> [REQUIREMENT] Pull out every line of the data below that contains the string "dropdown". Case matters.

Target pointing data:
◇ ◇ ◇ ◇ ◇ ◇ ◇
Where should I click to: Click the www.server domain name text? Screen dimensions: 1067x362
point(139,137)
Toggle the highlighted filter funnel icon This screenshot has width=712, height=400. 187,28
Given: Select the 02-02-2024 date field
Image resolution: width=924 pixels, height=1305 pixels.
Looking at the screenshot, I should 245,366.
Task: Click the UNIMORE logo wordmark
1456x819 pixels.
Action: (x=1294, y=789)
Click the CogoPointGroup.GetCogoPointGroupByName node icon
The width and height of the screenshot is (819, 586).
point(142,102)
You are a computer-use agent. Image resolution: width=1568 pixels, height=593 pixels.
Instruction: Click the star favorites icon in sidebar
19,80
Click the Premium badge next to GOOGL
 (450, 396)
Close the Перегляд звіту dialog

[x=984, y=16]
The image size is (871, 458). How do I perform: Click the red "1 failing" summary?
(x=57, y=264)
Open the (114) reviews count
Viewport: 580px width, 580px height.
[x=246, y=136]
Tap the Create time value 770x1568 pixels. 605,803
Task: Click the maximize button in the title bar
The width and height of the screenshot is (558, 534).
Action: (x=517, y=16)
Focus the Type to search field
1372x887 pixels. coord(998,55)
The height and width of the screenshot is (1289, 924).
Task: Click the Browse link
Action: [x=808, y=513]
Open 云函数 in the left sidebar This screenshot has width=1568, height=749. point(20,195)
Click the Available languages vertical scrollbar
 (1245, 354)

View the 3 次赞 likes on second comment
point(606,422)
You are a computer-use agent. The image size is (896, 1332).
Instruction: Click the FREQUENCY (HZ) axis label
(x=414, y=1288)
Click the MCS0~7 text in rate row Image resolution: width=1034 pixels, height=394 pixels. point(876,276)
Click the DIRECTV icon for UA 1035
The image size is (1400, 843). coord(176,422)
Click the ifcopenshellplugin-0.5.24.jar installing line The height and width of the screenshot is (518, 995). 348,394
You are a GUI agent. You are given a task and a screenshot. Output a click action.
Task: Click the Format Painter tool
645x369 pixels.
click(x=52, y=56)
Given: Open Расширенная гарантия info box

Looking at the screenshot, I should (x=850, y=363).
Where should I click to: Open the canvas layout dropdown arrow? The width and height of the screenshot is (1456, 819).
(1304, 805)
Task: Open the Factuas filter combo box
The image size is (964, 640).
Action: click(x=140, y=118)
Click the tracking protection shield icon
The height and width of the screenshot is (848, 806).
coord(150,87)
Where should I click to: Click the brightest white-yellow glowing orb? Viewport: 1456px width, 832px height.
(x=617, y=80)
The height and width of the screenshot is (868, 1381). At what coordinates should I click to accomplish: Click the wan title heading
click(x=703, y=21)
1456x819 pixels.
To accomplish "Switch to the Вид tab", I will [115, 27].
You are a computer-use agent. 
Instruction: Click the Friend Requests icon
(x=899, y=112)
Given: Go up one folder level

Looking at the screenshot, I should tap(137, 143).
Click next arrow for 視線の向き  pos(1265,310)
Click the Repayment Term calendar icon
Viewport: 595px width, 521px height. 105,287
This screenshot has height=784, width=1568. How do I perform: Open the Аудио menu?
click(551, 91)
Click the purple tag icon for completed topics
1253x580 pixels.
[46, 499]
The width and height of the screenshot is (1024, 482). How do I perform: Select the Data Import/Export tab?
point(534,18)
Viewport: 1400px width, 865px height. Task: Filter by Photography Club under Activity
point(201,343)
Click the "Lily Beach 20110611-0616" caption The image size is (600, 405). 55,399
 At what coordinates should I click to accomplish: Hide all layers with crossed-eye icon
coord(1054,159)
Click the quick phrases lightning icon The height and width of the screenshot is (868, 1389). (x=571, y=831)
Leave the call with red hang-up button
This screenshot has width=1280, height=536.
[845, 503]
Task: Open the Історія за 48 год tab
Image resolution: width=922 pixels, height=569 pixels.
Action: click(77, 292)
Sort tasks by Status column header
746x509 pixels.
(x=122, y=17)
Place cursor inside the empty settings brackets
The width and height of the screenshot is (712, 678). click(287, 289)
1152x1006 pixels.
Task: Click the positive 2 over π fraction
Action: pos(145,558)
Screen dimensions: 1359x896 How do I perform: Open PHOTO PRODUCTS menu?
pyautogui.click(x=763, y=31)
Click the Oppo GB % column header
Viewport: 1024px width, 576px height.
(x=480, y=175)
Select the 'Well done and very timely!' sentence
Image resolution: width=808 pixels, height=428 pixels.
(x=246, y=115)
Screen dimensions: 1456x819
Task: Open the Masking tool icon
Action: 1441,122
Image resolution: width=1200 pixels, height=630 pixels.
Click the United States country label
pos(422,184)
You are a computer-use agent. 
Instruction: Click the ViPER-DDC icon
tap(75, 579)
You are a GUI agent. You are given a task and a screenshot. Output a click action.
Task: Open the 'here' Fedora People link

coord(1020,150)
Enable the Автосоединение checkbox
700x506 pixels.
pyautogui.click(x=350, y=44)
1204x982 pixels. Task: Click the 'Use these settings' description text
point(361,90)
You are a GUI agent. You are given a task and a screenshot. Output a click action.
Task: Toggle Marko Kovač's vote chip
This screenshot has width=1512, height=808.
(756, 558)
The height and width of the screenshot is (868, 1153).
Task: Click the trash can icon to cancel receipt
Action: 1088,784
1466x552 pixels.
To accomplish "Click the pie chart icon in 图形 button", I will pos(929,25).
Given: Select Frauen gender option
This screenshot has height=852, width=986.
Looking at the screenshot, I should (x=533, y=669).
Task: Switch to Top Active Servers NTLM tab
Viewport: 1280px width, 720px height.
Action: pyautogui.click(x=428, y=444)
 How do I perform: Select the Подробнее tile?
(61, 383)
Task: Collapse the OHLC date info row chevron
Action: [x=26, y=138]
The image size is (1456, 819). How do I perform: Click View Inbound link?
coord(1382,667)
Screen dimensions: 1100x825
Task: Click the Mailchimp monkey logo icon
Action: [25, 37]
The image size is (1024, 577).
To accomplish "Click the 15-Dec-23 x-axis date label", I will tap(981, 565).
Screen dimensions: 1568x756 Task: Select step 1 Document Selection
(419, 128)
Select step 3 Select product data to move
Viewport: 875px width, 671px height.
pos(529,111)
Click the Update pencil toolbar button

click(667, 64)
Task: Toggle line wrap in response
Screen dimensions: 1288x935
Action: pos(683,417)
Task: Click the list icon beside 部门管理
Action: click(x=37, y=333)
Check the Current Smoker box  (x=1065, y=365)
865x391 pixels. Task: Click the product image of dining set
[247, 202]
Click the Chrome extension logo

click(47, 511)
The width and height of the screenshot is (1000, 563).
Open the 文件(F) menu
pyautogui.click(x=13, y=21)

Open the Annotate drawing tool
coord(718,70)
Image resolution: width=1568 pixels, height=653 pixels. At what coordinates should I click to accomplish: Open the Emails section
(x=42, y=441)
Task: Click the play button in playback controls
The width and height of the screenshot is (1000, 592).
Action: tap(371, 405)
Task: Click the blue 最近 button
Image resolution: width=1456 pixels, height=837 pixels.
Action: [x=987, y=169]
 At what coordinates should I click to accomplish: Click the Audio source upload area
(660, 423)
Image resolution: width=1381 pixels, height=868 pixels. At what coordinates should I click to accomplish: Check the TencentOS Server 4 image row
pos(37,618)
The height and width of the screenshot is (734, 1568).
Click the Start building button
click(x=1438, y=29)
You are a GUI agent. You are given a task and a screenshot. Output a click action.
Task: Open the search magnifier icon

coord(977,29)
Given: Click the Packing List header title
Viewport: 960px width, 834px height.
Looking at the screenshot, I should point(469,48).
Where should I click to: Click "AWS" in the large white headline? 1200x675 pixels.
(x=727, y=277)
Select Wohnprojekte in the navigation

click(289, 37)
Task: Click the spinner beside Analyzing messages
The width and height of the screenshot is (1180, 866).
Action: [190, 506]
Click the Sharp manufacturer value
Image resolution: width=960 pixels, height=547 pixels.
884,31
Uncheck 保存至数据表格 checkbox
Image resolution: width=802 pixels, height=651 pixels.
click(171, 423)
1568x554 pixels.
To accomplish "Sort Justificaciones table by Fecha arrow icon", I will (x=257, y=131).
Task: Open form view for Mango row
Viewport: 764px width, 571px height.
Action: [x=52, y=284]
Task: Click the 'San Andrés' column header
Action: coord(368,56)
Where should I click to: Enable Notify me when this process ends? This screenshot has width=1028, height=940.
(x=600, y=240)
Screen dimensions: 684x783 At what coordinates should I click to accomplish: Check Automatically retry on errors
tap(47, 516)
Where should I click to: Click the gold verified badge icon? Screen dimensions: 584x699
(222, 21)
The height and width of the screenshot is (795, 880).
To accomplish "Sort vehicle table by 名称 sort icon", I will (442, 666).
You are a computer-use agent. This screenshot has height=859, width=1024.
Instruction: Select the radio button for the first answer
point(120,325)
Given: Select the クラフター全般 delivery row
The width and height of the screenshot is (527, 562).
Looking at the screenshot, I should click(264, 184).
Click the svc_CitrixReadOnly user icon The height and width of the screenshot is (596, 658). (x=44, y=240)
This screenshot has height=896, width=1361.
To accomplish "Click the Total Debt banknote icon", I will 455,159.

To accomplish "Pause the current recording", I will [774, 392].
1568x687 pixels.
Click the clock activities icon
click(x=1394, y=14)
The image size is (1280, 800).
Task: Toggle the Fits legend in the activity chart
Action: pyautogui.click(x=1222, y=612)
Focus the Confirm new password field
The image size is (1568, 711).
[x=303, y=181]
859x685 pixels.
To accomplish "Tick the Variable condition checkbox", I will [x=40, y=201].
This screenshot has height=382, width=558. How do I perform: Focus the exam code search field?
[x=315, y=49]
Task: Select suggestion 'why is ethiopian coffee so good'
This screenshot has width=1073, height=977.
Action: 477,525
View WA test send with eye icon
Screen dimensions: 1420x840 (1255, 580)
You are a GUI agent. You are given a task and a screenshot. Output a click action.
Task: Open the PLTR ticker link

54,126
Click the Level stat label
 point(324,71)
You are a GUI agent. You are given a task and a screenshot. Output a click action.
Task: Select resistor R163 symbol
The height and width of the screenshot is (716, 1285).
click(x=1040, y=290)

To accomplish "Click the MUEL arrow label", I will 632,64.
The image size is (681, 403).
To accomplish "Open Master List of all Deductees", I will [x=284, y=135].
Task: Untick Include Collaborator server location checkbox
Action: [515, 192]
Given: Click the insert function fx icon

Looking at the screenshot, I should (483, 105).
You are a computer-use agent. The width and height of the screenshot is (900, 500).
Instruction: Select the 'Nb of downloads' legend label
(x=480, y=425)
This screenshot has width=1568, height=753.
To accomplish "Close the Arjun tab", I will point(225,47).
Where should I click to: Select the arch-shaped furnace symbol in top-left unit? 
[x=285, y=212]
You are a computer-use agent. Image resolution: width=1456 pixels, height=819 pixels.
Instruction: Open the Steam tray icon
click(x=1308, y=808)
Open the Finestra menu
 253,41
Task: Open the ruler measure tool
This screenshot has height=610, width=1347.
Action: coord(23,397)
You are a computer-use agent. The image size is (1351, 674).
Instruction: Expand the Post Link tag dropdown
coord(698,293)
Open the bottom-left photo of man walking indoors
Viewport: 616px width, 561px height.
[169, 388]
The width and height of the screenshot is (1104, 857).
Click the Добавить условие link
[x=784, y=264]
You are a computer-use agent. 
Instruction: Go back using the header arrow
◇ ◇ ◇ ◇ ◇ ◇ ◇
> [WORKED ANSWER]
Where should I click to: Open the canvas layout dropdown arrow? The width and height of the screenshot is (1456, 819).
Instruction: Expand the Post Link tag dropdown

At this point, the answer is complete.